Activity:
The entries below must be retyped in full. Keep every word the same.
# # # # #
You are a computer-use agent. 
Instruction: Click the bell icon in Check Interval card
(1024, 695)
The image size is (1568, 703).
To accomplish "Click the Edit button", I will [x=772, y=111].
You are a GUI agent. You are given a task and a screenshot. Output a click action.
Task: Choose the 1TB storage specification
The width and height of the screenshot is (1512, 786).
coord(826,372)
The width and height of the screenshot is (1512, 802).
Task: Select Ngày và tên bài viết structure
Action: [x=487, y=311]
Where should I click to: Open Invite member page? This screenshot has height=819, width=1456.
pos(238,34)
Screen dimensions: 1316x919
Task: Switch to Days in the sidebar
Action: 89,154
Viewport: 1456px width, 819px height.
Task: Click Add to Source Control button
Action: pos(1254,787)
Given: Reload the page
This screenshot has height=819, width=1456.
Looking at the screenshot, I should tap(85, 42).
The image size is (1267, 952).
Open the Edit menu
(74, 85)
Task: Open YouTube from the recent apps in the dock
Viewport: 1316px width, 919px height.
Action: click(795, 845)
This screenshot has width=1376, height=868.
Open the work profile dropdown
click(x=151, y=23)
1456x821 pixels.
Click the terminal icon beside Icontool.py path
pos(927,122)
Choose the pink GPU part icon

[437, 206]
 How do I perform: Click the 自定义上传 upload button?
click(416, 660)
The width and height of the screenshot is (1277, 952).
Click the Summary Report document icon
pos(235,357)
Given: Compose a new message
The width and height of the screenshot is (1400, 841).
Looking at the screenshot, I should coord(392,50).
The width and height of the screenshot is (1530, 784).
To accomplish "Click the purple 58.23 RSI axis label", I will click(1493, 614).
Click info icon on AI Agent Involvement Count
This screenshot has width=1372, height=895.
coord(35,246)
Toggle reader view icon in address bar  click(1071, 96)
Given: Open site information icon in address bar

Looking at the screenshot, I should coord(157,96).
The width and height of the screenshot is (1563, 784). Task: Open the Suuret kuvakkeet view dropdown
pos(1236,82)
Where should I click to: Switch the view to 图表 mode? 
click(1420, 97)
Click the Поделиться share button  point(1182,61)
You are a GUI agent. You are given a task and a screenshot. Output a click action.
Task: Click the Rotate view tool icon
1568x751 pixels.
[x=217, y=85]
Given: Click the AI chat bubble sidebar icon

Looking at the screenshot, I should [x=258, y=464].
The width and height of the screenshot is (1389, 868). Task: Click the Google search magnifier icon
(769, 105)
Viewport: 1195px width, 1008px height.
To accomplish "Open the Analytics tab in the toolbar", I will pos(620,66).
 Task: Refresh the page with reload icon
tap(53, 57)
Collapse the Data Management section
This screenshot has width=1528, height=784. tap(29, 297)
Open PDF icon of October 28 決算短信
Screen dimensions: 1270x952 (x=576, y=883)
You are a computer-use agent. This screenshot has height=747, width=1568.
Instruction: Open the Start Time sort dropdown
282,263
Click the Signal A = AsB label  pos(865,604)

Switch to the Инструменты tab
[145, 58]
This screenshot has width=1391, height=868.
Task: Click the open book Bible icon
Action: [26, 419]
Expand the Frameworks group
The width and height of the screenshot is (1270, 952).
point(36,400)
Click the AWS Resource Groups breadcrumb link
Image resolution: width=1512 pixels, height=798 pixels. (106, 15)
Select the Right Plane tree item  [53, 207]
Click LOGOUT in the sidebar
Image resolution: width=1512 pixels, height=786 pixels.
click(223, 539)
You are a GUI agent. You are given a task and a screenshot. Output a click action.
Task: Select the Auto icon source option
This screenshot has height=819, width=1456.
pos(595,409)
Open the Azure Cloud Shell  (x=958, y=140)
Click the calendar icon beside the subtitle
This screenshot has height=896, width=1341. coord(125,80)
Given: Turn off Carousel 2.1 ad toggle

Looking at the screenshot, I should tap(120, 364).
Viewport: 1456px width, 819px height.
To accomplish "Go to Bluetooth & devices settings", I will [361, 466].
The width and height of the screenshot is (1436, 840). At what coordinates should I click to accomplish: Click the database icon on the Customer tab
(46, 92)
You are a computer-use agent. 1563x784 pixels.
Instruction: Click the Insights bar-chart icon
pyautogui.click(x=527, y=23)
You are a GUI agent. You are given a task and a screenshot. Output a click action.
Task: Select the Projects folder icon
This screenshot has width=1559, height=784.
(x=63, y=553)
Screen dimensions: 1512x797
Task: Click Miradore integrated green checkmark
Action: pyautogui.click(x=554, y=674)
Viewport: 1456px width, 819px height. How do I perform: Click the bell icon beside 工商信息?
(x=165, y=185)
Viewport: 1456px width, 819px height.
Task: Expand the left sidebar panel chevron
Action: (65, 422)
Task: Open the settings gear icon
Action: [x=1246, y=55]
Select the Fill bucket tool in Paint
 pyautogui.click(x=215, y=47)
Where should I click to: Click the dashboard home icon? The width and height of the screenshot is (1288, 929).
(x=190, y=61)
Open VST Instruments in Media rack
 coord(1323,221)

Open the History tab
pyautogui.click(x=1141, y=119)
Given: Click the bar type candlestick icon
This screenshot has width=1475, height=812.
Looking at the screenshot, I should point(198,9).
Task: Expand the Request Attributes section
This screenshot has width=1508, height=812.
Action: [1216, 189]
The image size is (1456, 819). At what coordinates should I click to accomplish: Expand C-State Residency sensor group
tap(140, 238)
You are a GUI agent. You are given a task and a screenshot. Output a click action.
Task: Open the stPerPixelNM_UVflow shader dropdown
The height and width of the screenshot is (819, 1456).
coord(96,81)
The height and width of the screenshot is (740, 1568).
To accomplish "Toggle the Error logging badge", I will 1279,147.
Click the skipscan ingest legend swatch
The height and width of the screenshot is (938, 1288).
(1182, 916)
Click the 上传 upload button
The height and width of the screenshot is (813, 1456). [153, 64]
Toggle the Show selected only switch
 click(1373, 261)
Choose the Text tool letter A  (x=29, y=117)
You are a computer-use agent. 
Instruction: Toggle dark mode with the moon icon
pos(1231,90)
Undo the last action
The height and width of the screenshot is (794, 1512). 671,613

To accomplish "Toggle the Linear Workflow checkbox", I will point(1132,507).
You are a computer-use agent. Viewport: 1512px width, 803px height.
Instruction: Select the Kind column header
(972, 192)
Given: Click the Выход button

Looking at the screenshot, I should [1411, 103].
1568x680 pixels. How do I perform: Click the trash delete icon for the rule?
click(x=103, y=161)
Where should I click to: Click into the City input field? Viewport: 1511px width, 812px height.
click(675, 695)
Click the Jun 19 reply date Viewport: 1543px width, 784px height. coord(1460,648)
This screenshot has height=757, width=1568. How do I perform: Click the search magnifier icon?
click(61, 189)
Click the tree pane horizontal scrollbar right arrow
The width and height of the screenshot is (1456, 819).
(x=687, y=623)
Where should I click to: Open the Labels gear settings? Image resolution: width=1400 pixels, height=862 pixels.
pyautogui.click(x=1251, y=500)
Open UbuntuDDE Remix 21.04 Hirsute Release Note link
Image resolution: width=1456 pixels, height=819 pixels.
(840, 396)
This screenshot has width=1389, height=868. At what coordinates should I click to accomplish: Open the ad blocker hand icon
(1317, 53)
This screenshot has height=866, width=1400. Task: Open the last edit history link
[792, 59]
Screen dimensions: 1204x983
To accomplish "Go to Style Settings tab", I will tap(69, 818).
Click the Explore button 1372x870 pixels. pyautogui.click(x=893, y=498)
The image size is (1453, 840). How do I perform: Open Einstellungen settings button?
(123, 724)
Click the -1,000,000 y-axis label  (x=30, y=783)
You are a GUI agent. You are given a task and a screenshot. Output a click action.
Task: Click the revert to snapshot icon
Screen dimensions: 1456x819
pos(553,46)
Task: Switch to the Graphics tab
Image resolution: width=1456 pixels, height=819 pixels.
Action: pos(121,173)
# # # # #
Output for this exercise:
You are a computer-use agent. 
Instruction: Click the bell icon in Check Interval card
(1024, 695)
The image size is (1568, 703).
To accomplish "Click the Edit button", I will [x=772, y=111].
You are a GUI agent. You are given a task and a screenshot. Output a click action.
Task: Choose the 1TB storage specification
The width and height of the screenshot is (1512, 786).
coord(826,372)
The width and height of the screenshot is (1512, 802).
Task: Select Ngày và tên bài viết structure
Action: [x=487, y=311]
Where should I click to: Open Invite member page? This screenshot has height=819, width=1456.
pos(238,34)
Screen dimensions: 1316x919
Task: Switch to Days in the sidebar
Action: 89,154
Viewport: 1456px width, 819px height.
Task: Click Add to Source Control button
Action: pos(1254,787)
Given: Reload the page
This screenshot has height=819, width=1456.
Looking at the screenshot, I should tap(85, 42).
The image size is (1267, 952).
Open the Edit menu
(74, 85)
Task: Open YouTube from the recent apps in the dock
Viewport: 1316px width, 919px height.
Action: click(795, 845)
This screenshot has width=1376, height=868.
Open the work profile dropdown
click(x=151, y=23)
1456x821 pixels.
Click the terminal icon beside Icontool.py path
pos(927,122)
Choose the pink GPU part icon

[437, 206]
 How do I perform: Click the 自定义上传 upload button?
click(416, 660)
The width and height of the screenshot is (1277, 952).
Click the Summary Report document icon
pos(235,357)
Given: Compose a new message
The width and height of the screenshot is (1400, 841).
Looking at the screenshot, I should coord(392,50).
The width and height of the screenshot is (1530, 784).
To accomplish "Click the purple 58.23 RSI axis label", I will click(1493, 614).
Click info icon on AI Agent Involvement Count
This screenshot has width=1372, height=895.
coord(35,246)
Toggle reader view icon in address bar  click(1071, 96)
Given: Open site information icon in address bar

Looking at the screenshot, I should coord(157,96).
The width and height of the screenshot is (1563, 784). Task: Open the Suuret kuvakkeet view dropdown
pos(1236,82)
Where should I click to: Switch the view to 图表 mode? 
click(1420, 97)
Click the Поделиться share button  point(1182,61)
You are a GUI agent. You are given a task and a screenshot. Output a click action.
Task: Click the Rotate view tool icon
1568x751 pixels.
[x=217, y=85]
Given: Click the AI chat bubble sidebar icon

Looking at the screenshot, I should [x=258, y=464].
The width and height of the screenshot is (1389, 868). Task: Click the Google search magnifier icon
(769, 105)
Viewport: 1195px width, 1008px height.
To accomplish "Open the Analytics tab in the toolbar", I will pos(620,66).
 Task: Refresh the page with reload icon
tap(53, 57)
Collapse the Data Management section
This screenshot has width=1528, height=784. tap(29, 297)
Open PDF icon of October 28 決算短信
Screen dimensions: 1270x952 (x=576, y=883)
You are a computer-use agent. This screenshot has height=747, width=1568.
Instruction: Open the Start Time sort dropdown
282,263
Click the Signal A = AsB label  pos(865,604)

Switch to the Инструменты tab
[145, 58]
This screenshot has width=1391, height=868.
Task: Click the open book Bible icon
Action: [26, 419]
Expand the Frameworks group
The width and height of the screenshot is (1270, 952).
point(36,400)
Click the AWS Resource Groups breadcrumb link
Image resolution: width=1512 pixels, height=798 pixels. (106, 15)
Select the Right Plane tree item  [53, 207]
Click LOGOUT in the sidebar
Image resolution: width=1512 pixels, height=786 pixels.
click(223, 539)
You are a GUI agent. You are given a task and a screenshot. Output a click action.
Task: Select the Auto icon source option
This screenshot has height=819, width=1456.
pos(595,409)
Open the Azure Cloud Shell  (x=958, y=140)
Click the calendar icon beside the subtitle
This screenshot has height=896, width=1341. coord(125,80)
Given: Turn off Carousel 2.1 ad toggle

Looking at the screenshot, I should tap(120, 364).
Viewport: 1456px width, 819px height.
To accomplish "Go to Bluetooth & devices settings", I will [361, 466].
The width and height of the screenshot is (1436, 840). At what coordinates should I click to accomplish: Click the database icon on the Customer tab
(46, 92)
You are a computer-use agent. 1563x784 pixels.
Instruction: Click the Insights bar-chart icon
pyautogui.click(x=527, y=23)
You are a GUI agent. You are given a task and a screenshot. Output a click action.
Task: Select the Projects folder icon
This screenshot has width=1559, height=784.
(x=63, y=553)
Screen dimensions: 1512x797
Task: Click Miradore integrated green checkmark
Action: pyautogui.click(x=554, y=674)
Viewport: 1456px width, 819px height. How do I perform: Click the bell icon beside 工商信息?
(x=165, y=185)
Viewport: 1456px width, 819px height.
Task: Expand the left sidebar panel chevron
Action: (65, 422)
Task: Open the settings gear icon
Action: [x=1246, y=55]
Select the Fill bucket tool in Paint
 pyautogui.click(x=215, y=47)
Where should I click to: Click the dashboard home icon? The width and height of the screenshot is (1288, 929).
(x=190, y=61)
Open VST Instruments in Media rack
 coord(1323,221)

Open the History tab
pyautogui.click(x=1141, y=119)
Given: Click the bar type candlestick icon
This screenshot has width=1475, height=812.
Looking at the screenshot, I should point(198,9).
Task: Expand the Request Attributes section
This screenshot has width=1508, height=812.
Action: [1216, 189]
The image size is (1456, 819). At what coordinates should I click to accomplish: Expand C-State Residency sensor group
tap(140, 238)
You are a GUI agent. You are given a task and a screenshot. Output a click action.
Task: Open the stPerPixelNM_UVflow shader dropdown
The height and width of the screenshot is (819, 1456).
coord(96,81)
The height and width of the screenshot is (740, 1568).
To accomplish "Toggle the Error logging badge", I will 1279,147.
Click the skipscan ingest legend swatch
The height and width of the screenshot is (938, 1288).
(1182, 916)
Click the 上传 upload button
The height and width of the screenshot is (813, 1456). [153, 64]
Toggle the Show selected only switch
 click(1373, 261)
Choose the Text tool letter A  (x=29, y=117)
You are a computer-use agent. 
Instruction: Toggle dark mode with the moon icon
pos(1231,90)
Undo the last action
The height and width of the screenshot is (794, 1512). 671,613

To accomplish "Toggle the Linear Workflow checkbox", I will point(1132,507).
You are a computer-use agent. Viewport: 1512px width, 803px height.
Instruction: Select the Kind column header
(972, 192)
Given: Click the Выход button

Looking at the screenshot, I should [1411, 103].
1568x680 pixels. How do I perform: Click the trash delete icon for the rule?
click(x=103, y=161)
Where should I click to: Click into the City input field? Viewport: 1511px width, 812px height.
click(675, 695)
Click the Jun 19 reply date Viewport: 1543px width, 784px height. coord(1460,648)
This screenshot has height=757, width=1568. How do I perform: Click the search magnifier icon?
click(61, 189)
Click the tree pane horizontal scrollbar right arrow
The width and height of the screenshot is (1456, 819).
(x=687, y=623)
Where should I click to: Open the Labels gear settings? Image resolution: width=1400 pixels, height=862 pixels.
pyautogui.click(x=1251, y=500)
Open UbuntuDDE Remix 21.04 Hirsute Release Note link
Image resolution: width=1456 pixels, height=819 pixels.
(840, 396)
This screenshot has width=1389, height=868. At what coordinates should I click to accomplish: Open the ad blocker hand icon
(1317, 53)
This screenshot has height=866, width=1400. Task: Open the last edit history link
[792, 59]
Screen dimensions: 1204x983
To accomplish "Go to Style Settings tab", I will tap(69, 818).
Click the Explore button 1372x870 pixels. pyautogui.click(x=893, y=498)
The image size is (1453, 840). How do I perform: Open Einstellungen settings button?
(123, 724)
Click the -1,000,000 y-axis label  (x=30, y=783)
You are a GUI agent. You are given a task and a screenshot. Output a click action.
Task: Click the revert to snapshot icon
Screen dimensions: 1456x819
pos(553,46)
Task: Switch to the Graphics tab
Image resolution: width=1456 pixels, height=819 pixels.
Action: pos(121,173)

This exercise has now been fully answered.